Source data ▸
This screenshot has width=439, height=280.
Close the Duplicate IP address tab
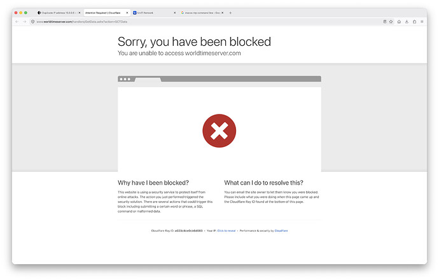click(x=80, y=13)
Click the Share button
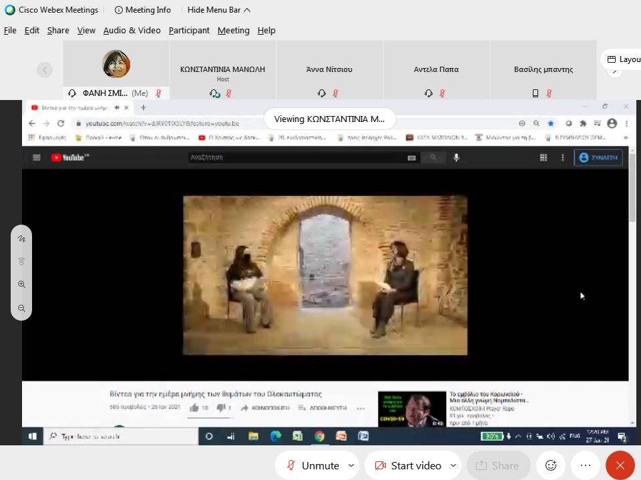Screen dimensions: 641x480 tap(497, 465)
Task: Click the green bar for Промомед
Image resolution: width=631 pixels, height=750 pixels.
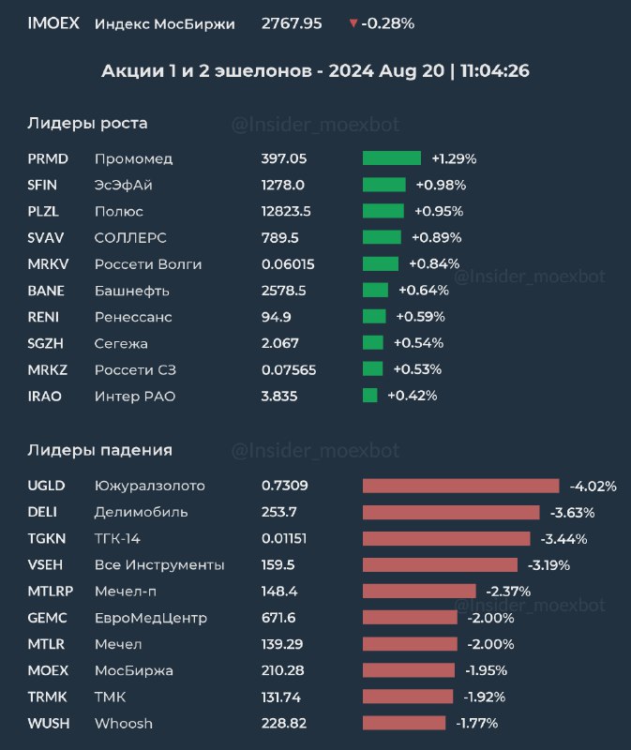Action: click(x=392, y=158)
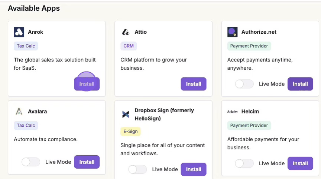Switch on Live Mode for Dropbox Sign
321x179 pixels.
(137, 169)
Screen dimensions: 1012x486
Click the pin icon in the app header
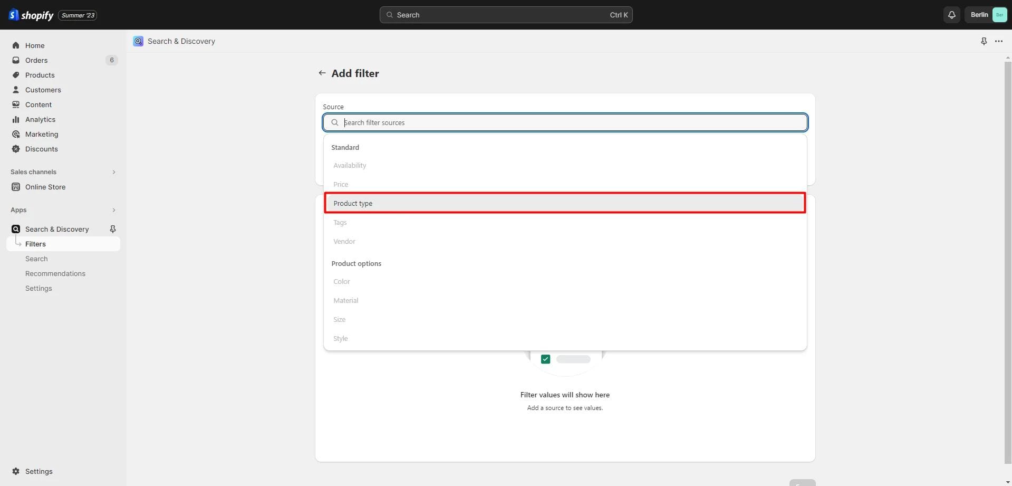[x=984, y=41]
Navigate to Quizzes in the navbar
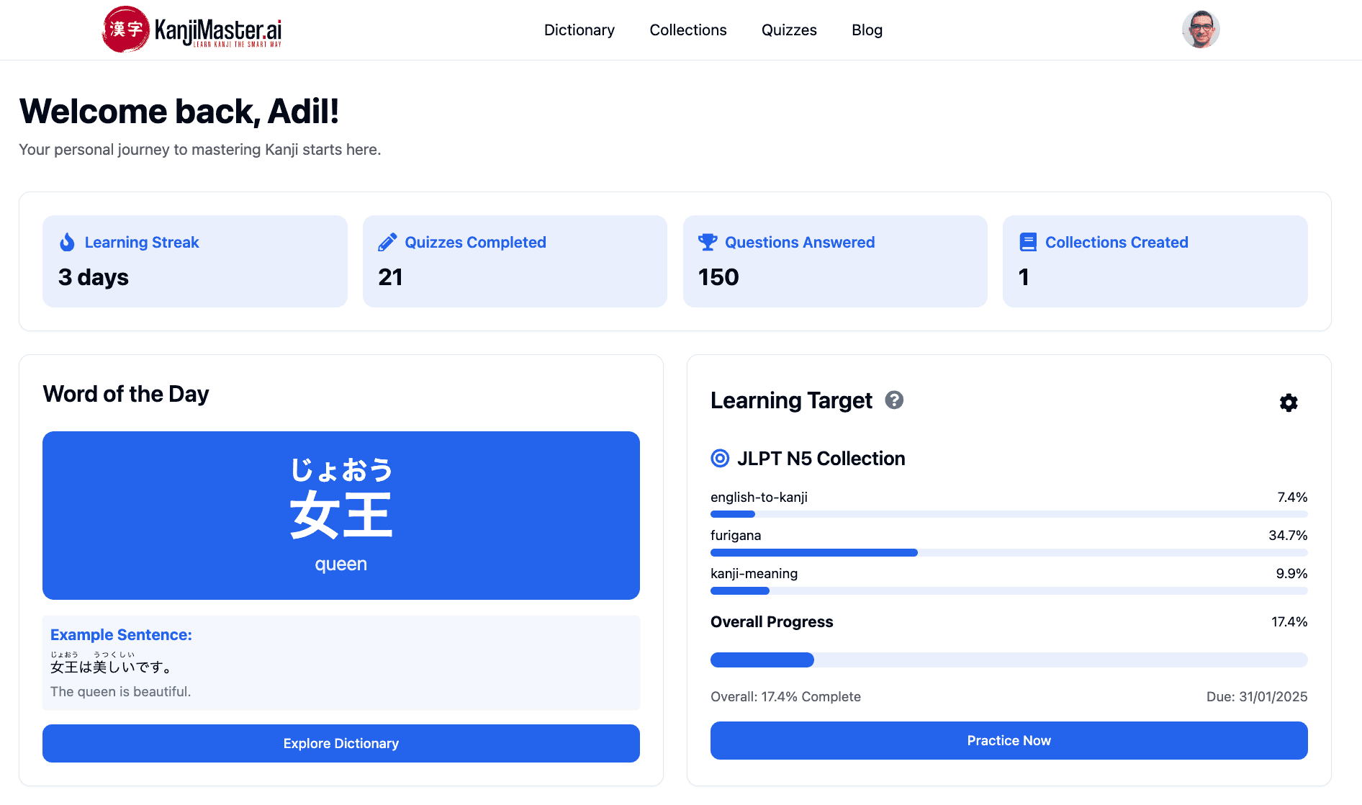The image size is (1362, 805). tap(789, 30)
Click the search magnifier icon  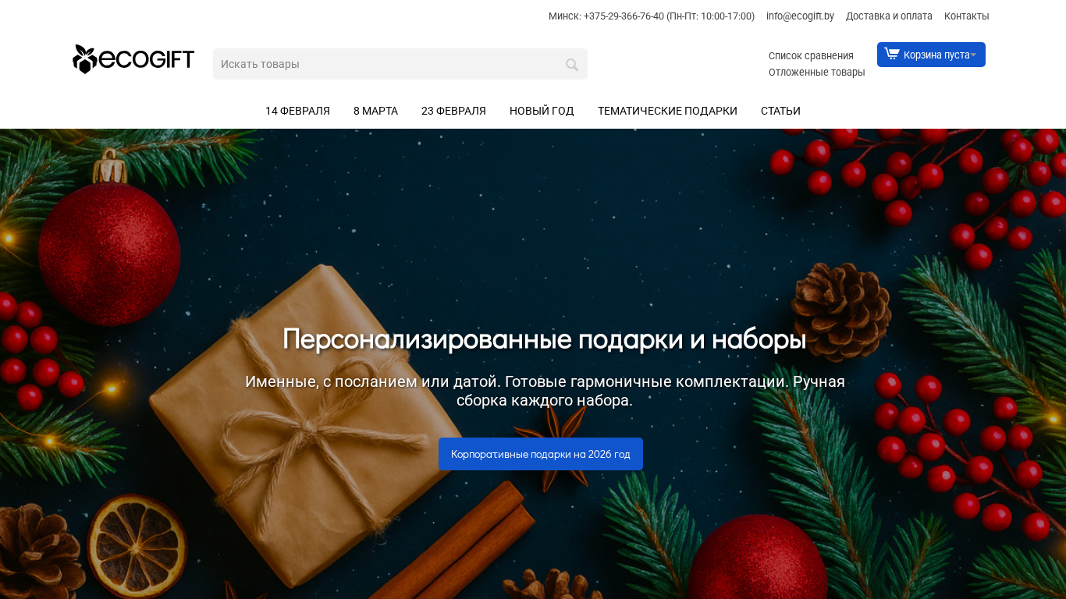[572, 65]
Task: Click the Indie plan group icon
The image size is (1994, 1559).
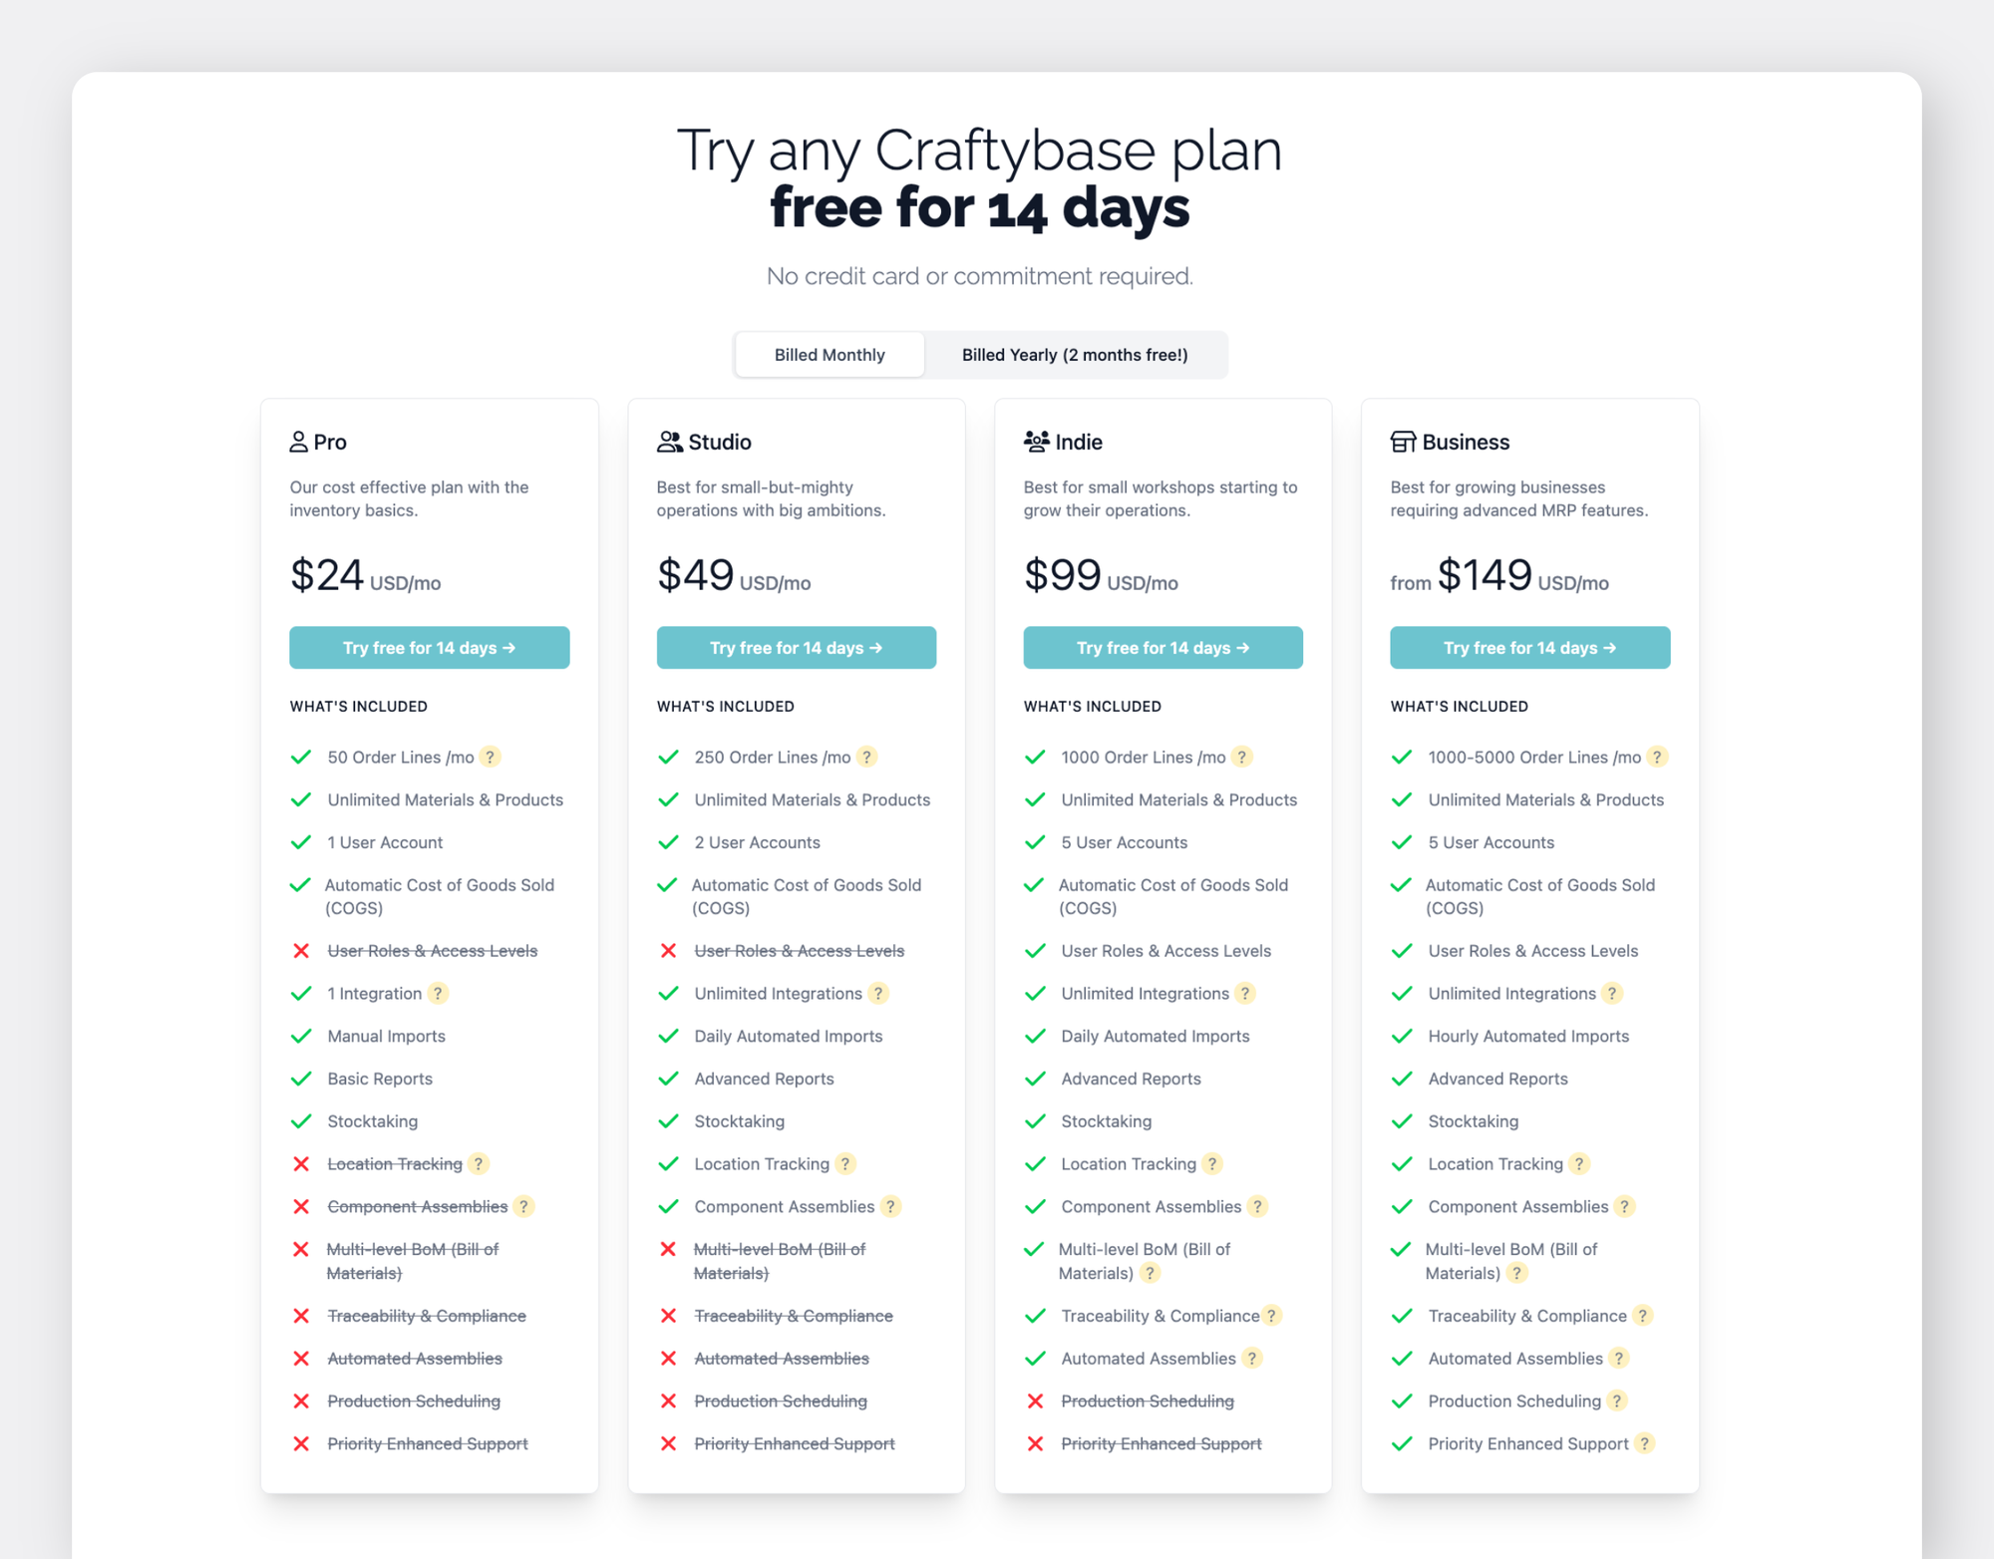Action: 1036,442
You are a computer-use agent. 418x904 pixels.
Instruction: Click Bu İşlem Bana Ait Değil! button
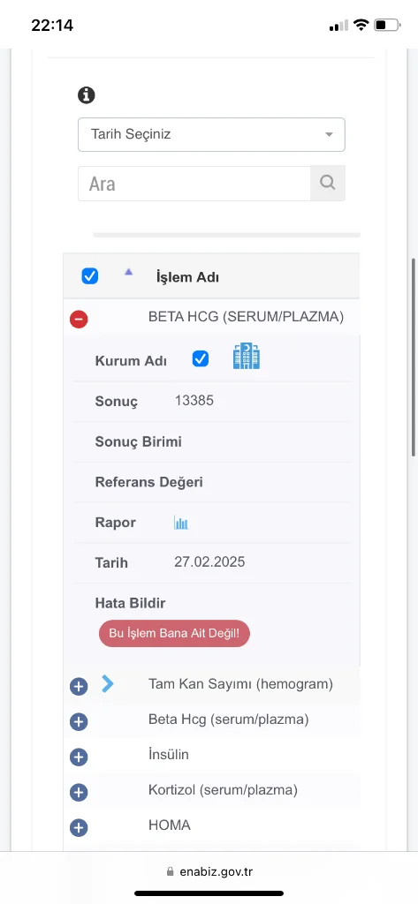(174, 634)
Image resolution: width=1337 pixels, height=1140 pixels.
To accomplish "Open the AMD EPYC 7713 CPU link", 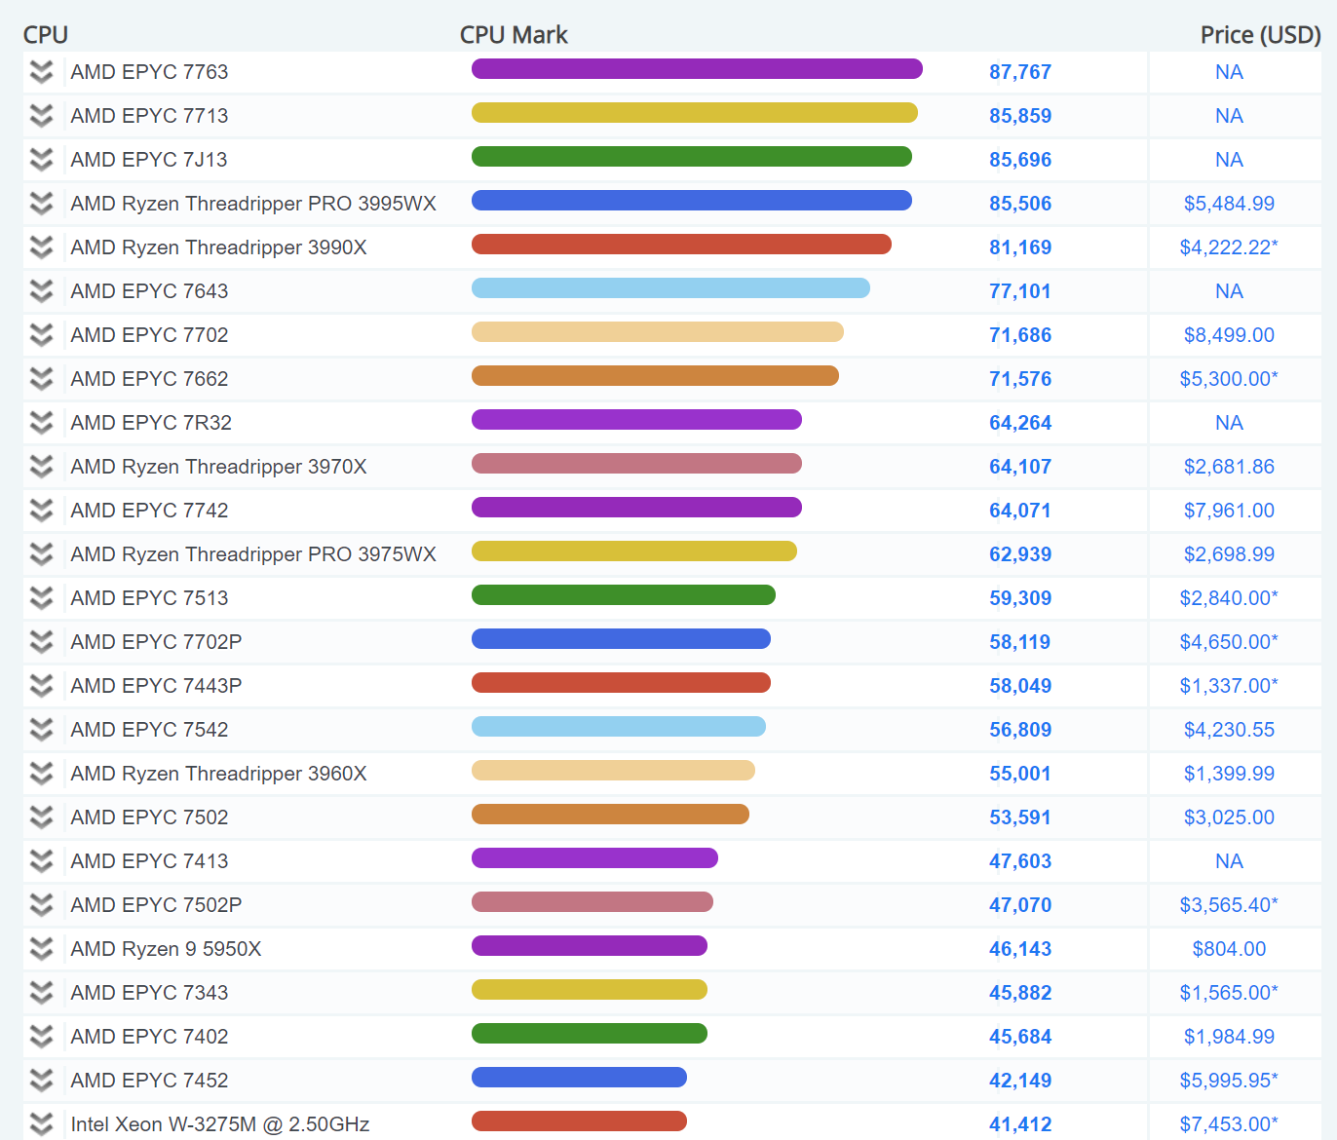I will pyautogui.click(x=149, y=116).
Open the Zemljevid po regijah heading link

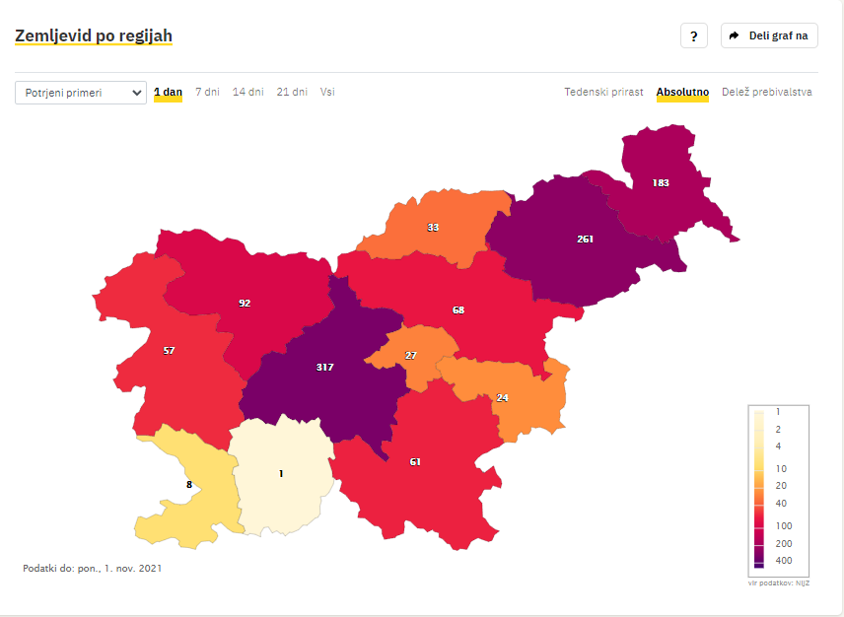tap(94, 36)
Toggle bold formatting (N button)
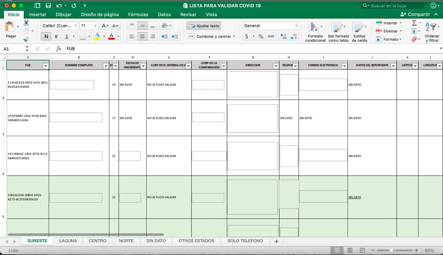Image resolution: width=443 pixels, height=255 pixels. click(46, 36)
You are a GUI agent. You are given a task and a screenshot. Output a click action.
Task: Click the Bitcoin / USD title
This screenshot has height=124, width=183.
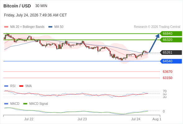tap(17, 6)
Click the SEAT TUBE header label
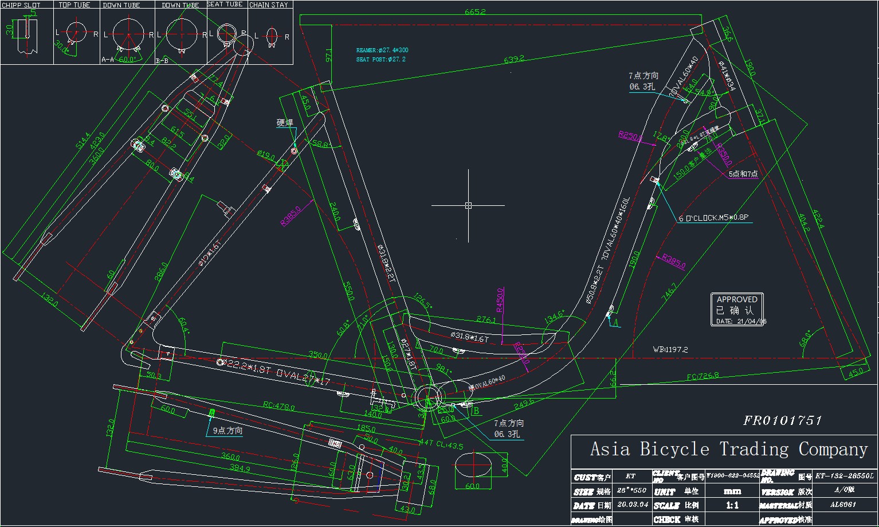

Your task ▸
Go through the listing above and return each line where the word "agent" occurs.

Expected answer ▸
You are a computer-use agent. 418x904 pixels.
You are a GUI agent. You are given a task and a screenshot. Output a click action.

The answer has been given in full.